Government and secession: now and then

Moving through this emotionally charged 2016 Election Week, I am reminded of the book Ecotopia.When I read it as a Portland high school student in 1975, I was encouraged by what seemed progressive community thinking. This classic 1975 “cult” novel by Ernest Callenbach seemed to address my fears about environmental degradation of the land I loved. In this story the Pacific Northwest seceded from the United States with its citizens adopting a sustainable economy. And years before it became the thing “to do,” the book offered communities that ate local, shared bicycles and placed recycling bins in public spaces. Oh, and Ecotopia – spanning from Northern California through Oregon and Washington – was to be ruled by a woman.

This week’s presidential election – in the throws of fears, high emotions, and protests – quickly encouraged creators of an initiative for Oregon to secede from the United States. An initiative that was just as quickly dropped. Creators of the initiative, certainly a small minority, asked if there really was a place in the United States for Oregon anymore?

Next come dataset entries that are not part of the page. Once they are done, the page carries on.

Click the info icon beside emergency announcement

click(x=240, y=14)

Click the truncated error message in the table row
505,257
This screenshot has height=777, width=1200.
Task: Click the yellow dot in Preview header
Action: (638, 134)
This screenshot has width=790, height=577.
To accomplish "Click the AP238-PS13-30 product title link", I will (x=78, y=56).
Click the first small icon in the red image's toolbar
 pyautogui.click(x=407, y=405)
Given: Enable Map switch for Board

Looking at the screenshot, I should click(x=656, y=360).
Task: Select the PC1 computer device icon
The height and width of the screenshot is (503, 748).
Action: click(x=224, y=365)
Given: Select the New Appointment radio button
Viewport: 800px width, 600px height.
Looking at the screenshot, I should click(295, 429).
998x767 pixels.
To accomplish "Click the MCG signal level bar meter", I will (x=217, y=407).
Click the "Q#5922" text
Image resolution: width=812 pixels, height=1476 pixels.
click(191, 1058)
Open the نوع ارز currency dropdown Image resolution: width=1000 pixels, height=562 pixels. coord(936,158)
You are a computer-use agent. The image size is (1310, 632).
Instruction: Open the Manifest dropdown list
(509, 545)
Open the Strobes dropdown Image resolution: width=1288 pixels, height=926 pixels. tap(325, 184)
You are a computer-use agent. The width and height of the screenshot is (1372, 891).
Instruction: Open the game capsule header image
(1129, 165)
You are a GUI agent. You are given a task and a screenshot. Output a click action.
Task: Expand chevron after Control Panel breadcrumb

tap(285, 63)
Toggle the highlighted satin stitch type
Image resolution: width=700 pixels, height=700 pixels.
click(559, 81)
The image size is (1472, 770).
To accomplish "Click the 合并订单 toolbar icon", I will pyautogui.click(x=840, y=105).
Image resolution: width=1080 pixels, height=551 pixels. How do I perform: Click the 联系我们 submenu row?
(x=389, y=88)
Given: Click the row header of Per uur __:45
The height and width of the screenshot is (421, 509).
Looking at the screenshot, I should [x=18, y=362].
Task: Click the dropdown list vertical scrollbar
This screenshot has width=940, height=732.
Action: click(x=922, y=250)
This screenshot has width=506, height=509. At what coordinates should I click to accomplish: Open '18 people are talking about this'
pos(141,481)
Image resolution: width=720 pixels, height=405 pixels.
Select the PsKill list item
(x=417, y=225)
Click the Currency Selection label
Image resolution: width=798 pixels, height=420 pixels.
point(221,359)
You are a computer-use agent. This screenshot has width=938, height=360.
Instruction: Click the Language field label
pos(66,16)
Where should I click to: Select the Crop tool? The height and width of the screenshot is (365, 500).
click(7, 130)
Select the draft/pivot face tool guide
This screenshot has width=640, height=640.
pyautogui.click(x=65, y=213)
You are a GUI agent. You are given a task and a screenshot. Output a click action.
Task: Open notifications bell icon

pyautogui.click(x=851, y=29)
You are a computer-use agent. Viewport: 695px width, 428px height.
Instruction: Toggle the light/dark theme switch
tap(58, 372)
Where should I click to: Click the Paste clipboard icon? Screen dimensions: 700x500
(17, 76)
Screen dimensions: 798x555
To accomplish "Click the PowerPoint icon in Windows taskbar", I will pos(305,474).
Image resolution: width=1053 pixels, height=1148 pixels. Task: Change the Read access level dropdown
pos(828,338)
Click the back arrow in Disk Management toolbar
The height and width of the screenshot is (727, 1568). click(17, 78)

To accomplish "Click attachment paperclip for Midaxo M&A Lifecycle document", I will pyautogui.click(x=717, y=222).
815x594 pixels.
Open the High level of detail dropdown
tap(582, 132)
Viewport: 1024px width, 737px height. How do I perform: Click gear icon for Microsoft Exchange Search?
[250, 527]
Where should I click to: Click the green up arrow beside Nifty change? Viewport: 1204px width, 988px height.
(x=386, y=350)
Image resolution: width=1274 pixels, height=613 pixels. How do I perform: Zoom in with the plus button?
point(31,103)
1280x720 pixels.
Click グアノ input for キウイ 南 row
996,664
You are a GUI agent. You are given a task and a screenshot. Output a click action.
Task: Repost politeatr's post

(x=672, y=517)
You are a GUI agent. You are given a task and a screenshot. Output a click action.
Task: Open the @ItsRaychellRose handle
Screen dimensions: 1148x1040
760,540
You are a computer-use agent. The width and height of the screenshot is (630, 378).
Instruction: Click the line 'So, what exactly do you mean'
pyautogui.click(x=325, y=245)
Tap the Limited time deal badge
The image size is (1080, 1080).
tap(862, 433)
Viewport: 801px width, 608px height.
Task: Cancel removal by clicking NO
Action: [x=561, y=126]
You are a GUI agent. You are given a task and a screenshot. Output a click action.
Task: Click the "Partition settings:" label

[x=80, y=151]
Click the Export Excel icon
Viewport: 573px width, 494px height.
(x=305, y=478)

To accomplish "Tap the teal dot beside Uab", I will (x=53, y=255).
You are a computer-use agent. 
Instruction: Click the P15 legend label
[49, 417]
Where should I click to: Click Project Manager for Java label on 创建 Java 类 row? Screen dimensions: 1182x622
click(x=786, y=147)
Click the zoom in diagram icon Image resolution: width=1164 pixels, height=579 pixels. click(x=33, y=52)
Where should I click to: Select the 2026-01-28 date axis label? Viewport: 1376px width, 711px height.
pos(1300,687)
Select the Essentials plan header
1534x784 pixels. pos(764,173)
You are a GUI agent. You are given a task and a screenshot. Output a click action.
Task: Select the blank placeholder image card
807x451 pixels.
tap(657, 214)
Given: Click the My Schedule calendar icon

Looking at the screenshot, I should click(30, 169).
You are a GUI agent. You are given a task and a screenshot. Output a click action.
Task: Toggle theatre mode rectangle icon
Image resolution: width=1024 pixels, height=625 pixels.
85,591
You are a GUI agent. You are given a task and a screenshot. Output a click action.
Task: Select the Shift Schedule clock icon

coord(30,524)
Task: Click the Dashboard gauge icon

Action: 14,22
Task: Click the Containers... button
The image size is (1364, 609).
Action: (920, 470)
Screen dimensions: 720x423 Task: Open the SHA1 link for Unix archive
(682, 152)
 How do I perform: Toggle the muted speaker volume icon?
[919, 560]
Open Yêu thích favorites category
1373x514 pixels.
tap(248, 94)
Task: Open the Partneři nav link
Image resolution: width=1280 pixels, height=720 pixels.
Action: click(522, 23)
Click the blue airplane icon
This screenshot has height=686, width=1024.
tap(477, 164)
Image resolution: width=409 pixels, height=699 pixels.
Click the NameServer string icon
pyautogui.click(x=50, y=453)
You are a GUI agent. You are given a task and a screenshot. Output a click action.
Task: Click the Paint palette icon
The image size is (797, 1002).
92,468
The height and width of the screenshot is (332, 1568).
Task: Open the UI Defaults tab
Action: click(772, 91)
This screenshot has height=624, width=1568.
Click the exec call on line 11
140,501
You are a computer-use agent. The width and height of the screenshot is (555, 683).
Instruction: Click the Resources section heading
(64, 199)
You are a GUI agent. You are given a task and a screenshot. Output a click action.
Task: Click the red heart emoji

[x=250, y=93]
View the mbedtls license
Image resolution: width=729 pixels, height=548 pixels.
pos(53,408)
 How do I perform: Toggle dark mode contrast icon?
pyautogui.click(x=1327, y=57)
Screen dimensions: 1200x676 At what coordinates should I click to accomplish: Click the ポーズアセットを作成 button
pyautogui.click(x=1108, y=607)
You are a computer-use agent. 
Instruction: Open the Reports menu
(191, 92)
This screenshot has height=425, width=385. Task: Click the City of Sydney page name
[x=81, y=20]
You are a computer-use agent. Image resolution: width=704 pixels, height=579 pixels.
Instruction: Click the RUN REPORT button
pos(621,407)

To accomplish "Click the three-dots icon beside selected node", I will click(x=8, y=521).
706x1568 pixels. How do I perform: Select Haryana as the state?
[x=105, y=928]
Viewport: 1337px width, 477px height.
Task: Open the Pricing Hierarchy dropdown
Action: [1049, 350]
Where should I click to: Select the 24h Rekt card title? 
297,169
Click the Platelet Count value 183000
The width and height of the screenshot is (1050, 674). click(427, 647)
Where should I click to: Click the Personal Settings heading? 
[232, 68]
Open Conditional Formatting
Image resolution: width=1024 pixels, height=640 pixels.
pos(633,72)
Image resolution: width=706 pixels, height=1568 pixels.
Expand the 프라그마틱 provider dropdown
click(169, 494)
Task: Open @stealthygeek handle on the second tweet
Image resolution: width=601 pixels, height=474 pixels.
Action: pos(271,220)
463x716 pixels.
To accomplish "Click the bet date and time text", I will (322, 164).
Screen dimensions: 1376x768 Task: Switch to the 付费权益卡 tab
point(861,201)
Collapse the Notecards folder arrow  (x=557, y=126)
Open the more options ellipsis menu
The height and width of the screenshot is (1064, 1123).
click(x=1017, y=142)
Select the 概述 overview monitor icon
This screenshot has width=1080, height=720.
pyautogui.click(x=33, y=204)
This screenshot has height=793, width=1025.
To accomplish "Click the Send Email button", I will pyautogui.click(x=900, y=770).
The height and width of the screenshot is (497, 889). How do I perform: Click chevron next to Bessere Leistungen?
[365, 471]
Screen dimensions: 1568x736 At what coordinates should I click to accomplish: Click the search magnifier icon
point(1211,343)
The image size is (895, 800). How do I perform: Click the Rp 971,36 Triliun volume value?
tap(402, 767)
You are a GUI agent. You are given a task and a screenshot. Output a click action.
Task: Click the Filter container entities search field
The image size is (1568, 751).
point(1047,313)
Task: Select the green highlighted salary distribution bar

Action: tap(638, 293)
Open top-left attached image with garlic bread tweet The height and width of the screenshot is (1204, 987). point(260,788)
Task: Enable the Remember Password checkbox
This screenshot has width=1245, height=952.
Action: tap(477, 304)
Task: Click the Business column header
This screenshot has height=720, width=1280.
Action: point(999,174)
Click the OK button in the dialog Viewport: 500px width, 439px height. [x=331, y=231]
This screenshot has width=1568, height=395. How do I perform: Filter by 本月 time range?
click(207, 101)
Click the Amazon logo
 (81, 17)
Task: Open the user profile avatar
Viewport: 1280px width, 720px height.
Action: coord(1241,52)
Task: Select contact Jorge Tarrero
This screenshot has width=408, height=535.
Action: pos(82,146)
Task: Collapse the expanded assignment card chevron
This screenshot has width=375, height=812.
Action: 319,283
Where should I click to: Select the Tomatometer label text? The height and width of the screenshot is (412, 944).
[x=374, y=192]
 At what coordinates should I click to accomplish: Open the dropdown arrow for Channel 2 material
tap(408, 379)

My great-great-great-grandfather and his fellow supporters of Oregon’s first Provisional Government may never have imagined a time when their great-great-great-great-grandchildren would be looking at ways to dissociate from the government they worked so hard to join. These first creators of our provisional government were white men: most, who imagined securing voting and property ownership rights limited to white men. A time period far from our present day commitment to equality, diversity and inclusion.

There are many times I have imagined what it might be like to bring my great-great-greats to present day for a “fireside chat” over a high quality brew. To share the today’s and the long ago’s. This is one of those. And then I want to go back to sleep and wake up to a different election morning.